Output the exact lines that start at the one containing "Screen dimensions: 969x539" and continue to the last line of the entries below; do not output pictures.
*** Dataset entries Section Begins ***
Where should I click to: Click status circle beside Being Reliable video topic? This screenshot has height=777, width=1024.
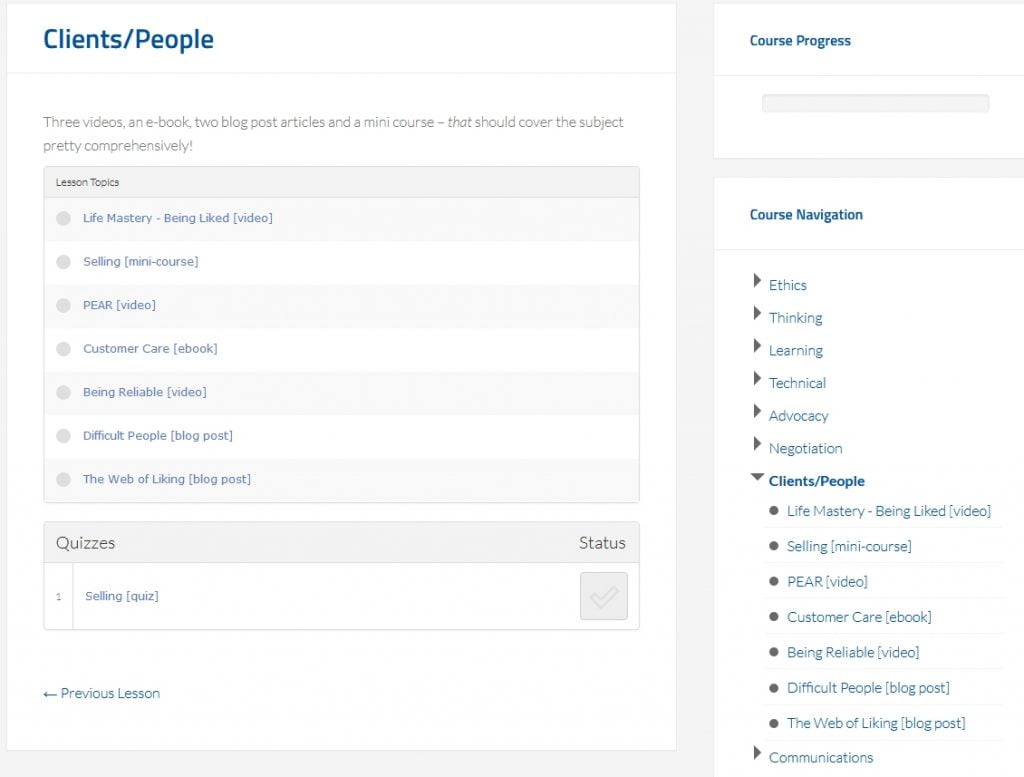point(63,392)
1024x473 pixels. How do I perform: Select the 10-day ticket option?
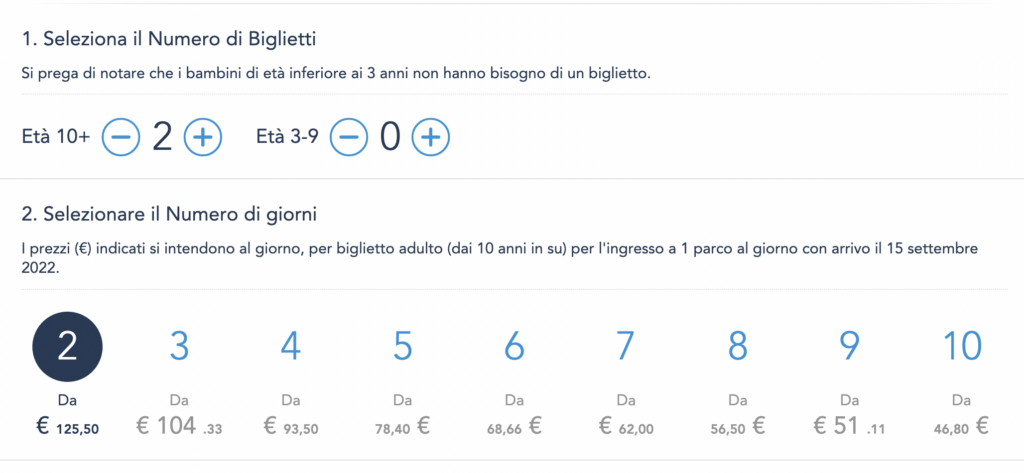point(961,347)
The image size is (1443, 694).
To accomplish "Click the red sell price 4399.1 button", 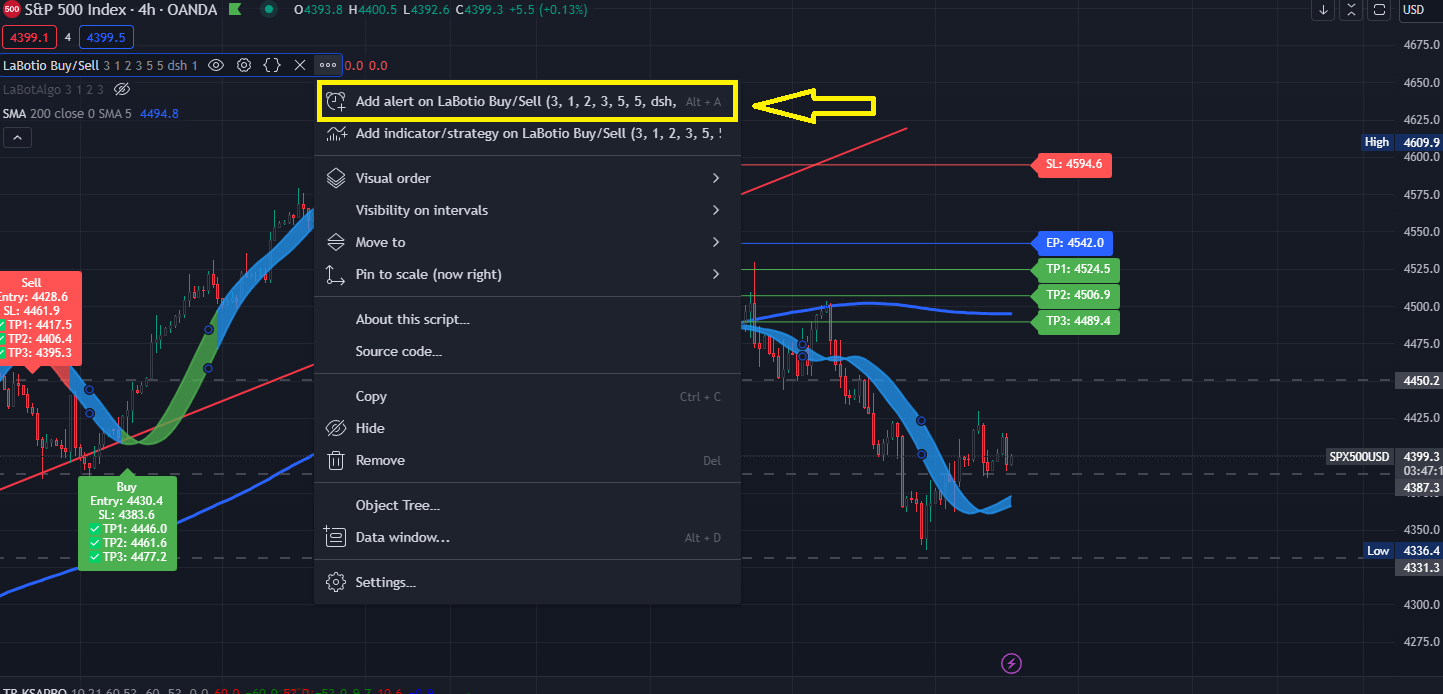I will [x=29, y=37].
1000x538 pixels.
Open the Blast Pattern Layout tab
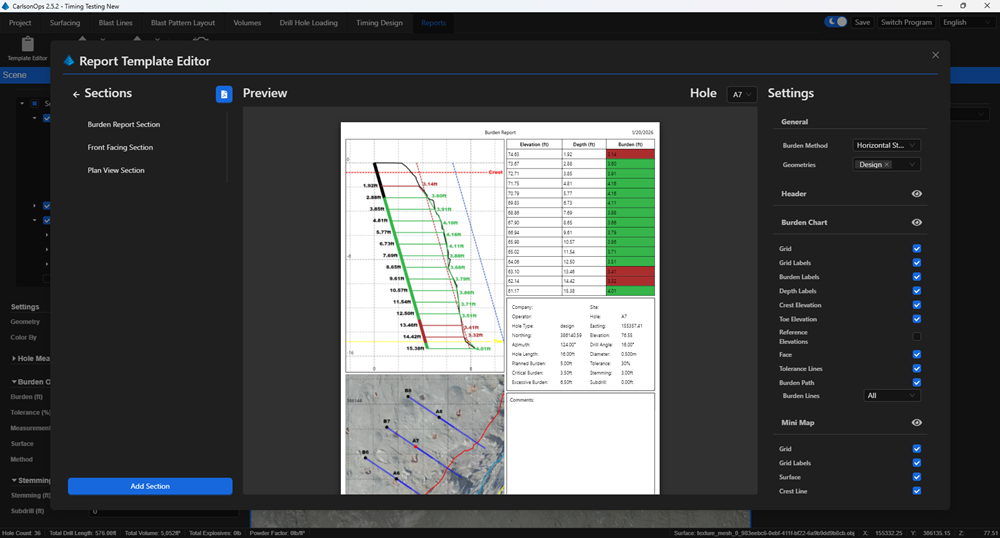182,22
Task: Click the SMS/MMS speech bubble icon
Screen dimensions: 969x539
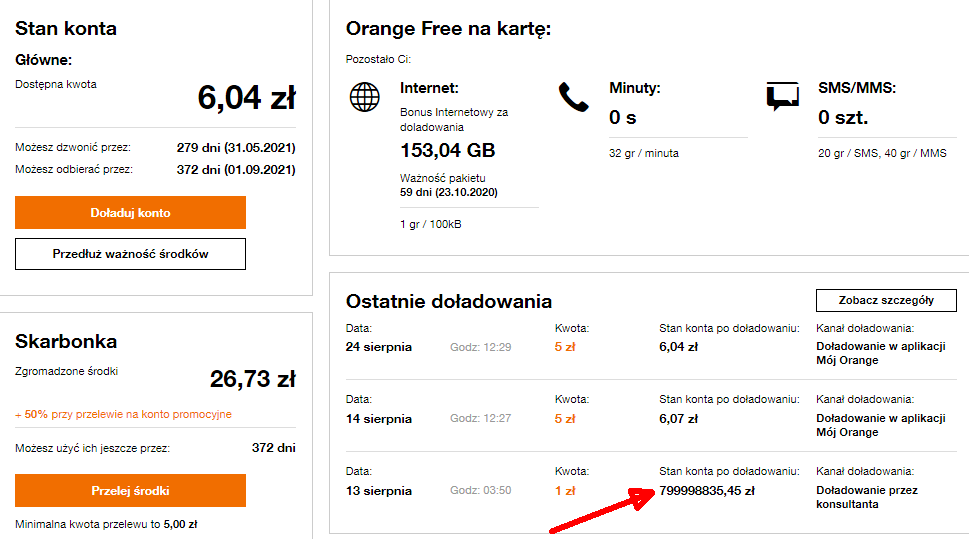Action: 782,96
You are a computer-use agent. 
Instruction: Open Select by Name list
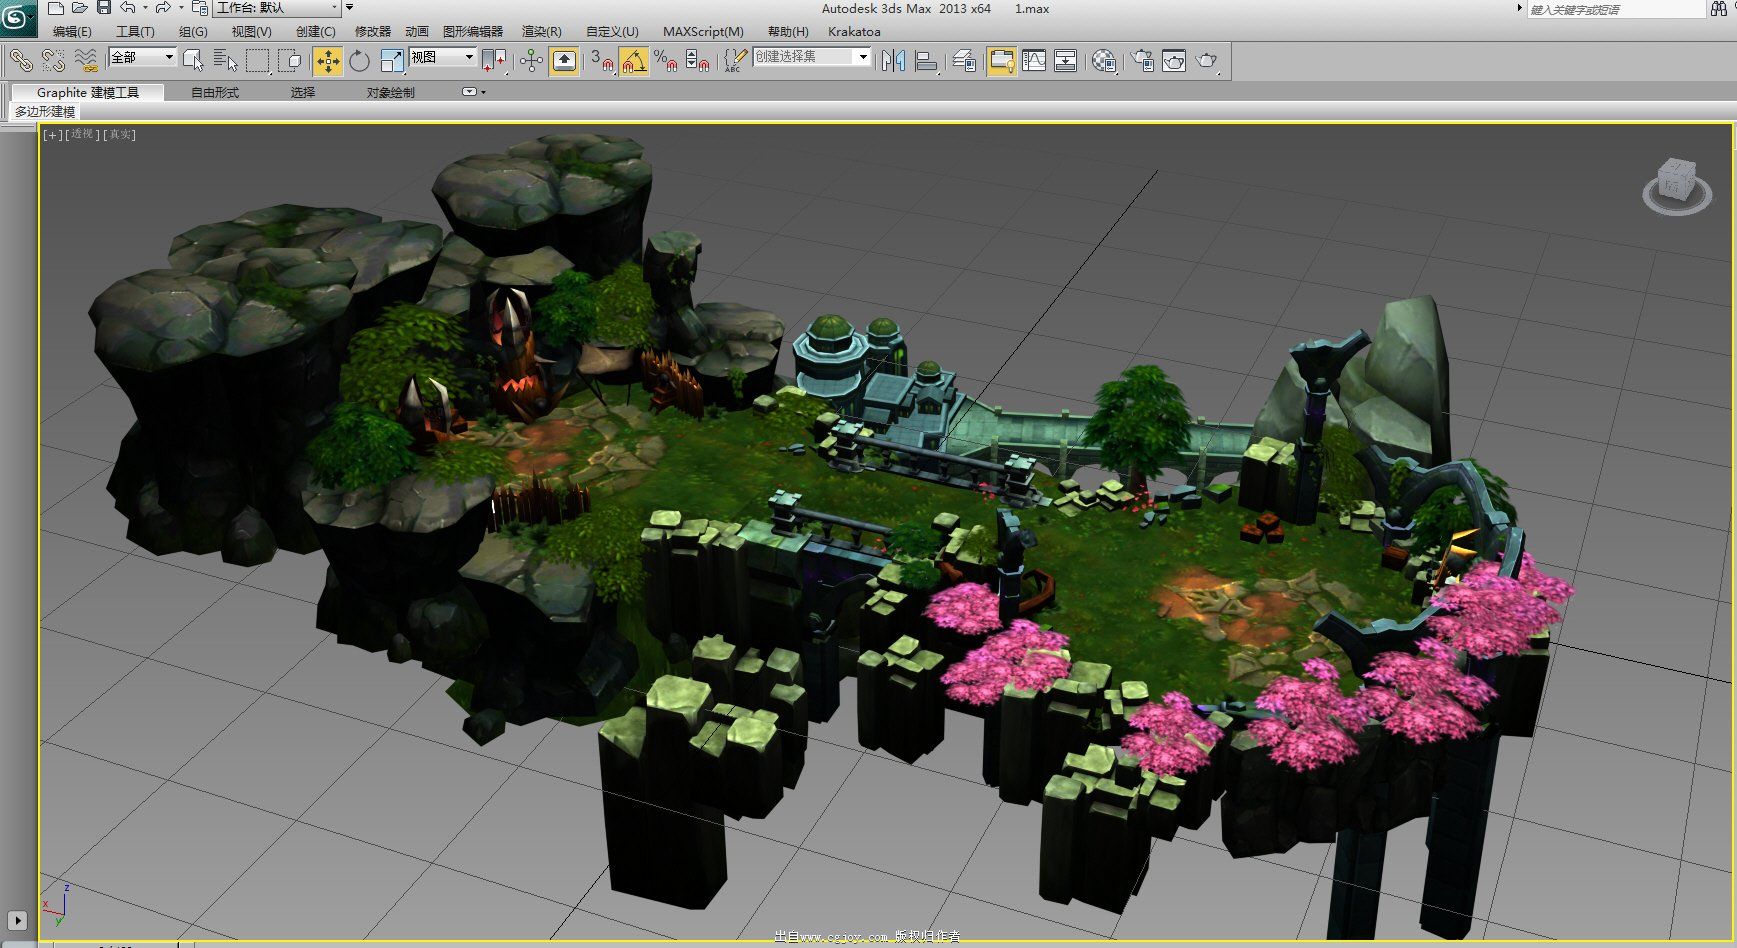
*** Dataset entries Section Ends ***
▶ **Your solution**
Screen dimensions: 969x539
Action: 782,96
You are a computer-use agent. 
Instruction: Open Select by Name list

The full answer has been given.